Alexa Seleno

What are the risks involved, and by whom?

Juil 10, 2023
What are the risks involved, and by whom?

The suretyship is defined by a contract in the name of which a person acts as guarantor for another, in particular to pay his possible debts. It is therefore an act that commits you financially. The decision to agree to stand surety must be well thought out. Here’s how to measure the risks and limit them.

The risks associated with a bond

Do you need to provide financial guarantees to your customers? You will find on surety solutions. This means that, by signing a contract, this company specializing in commercial risks undertakes to pay the debts that your company may contract under the terms of the said contract.

A good measurement of risks begins with knowledge of them. You should therefore know that in the event of non-payment, the creditor therefore turns to the person or company that has stood surety. In certain situations, this can lead you to commit your personal assets such as your house, a seizure can also be made on your wages… The consequences can therefore be very significant. A fact that is found in all types of surety such as rentals between individuals and landlords, for loans whether professional or private… In all cases, the operating principle remains the same as well as the dangers.

However, if the risks are present, the bond is essential for all people or companies who need financing, but whose creditor is not sure of their solvency. This provides additional security in the event of non-payment. Individuals can do it, but it is not always easy to find someone who accepts it, especially when large sums are at stake. This is why there are companies specializing in this area, such as Coface, which is featured on

Take measured risks

Before acting as guarantor, it is therefore better to take all the necessary precautions to avoid unpleasant surprises. It starts with getting good information about the person or company you are supporting. Indeed, once the contract of suretyship has been concluded, it is no longer possible to go back, the creditors will ask you to pay. It is better to make sure of its financial solidity beforehand, so you can always turn to the debtor to be reimbursed afterwards.
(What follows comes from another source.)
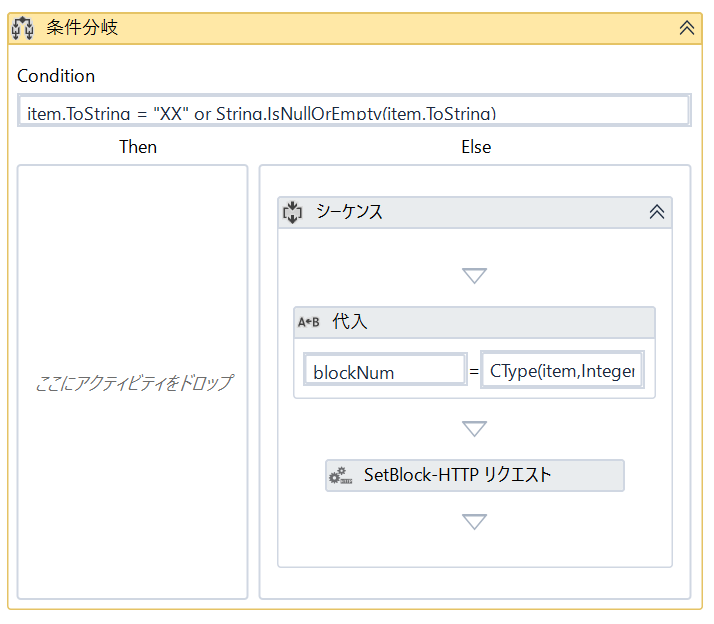Click the 代入 activity title
This screenshot has height=624, width=714.
pos(350,322)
In addition, to measure the risks you take, you must understand the terms of the contract you are entering into. Indeed, there are different types of bond. Thus, if it is a guarantee within the framework of a loan, you have the possibility of fixing a maximum amount, which can avoid you having to recover the entirety of the sums. In addition, it is possible to commit to a fixed term. Once the date mentioned has passed, you are no longer liable for the debts contracted by the company, contrary to a commitment of indefinite duration. Only the end of the director’s term of office puts an end to it.
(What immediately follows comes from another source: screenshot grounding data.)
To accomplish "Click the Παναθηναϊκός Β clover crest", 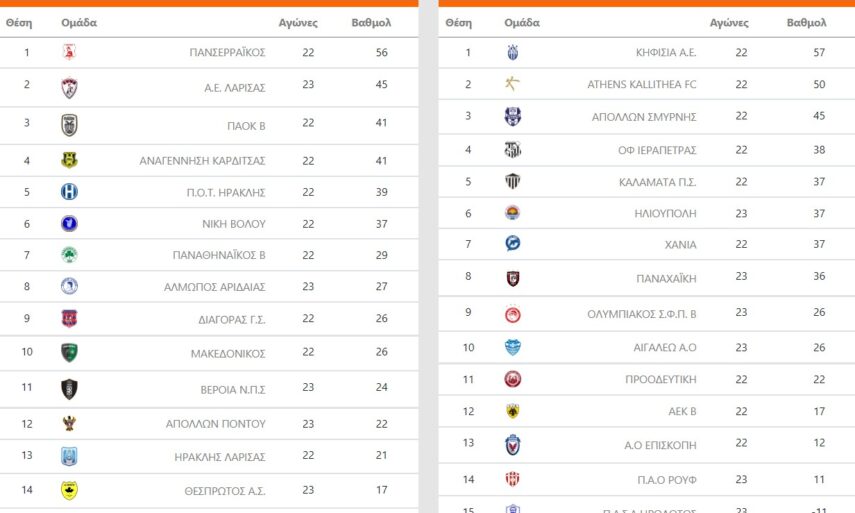I will pos(69,255).
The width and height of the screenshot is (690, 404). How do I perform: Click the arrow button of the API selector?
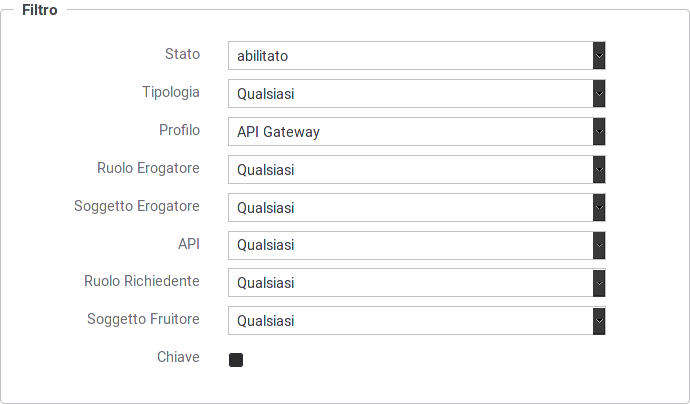(x=599, y=245)
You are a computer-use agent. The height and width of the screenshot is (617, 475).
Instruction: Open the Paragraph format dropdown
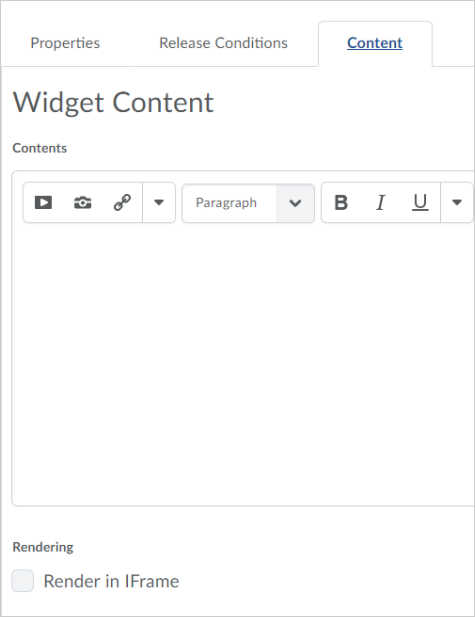coord(248,203)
To avoid problems, all scenarios must be considered. This page helps you get around the subject.

The solution: a specialized organization

Acting as guarantor for your own business or that of a friend therefore involves a great responsibility and a financial commitment that is not always easy to make. This is why the solution may be to have the loan of your company guaranteed by a company specializing in surety.
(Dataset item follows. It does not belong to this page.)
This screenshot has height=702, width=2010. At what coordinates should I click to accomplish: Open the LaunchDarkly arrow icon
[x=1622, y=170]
It undertakes to pay a quota defined in advance and according to your turnover in the event of default. This has the effect of reassuring creditors, but also your customers and thus being able to develop in a serene environment.

The magazine-insurance team of editors at your service! We look at all possible and imaginable information on insurance in order to help you sort it out. We strive to offer you quality articles to help you better understand the issues of this or that insurance.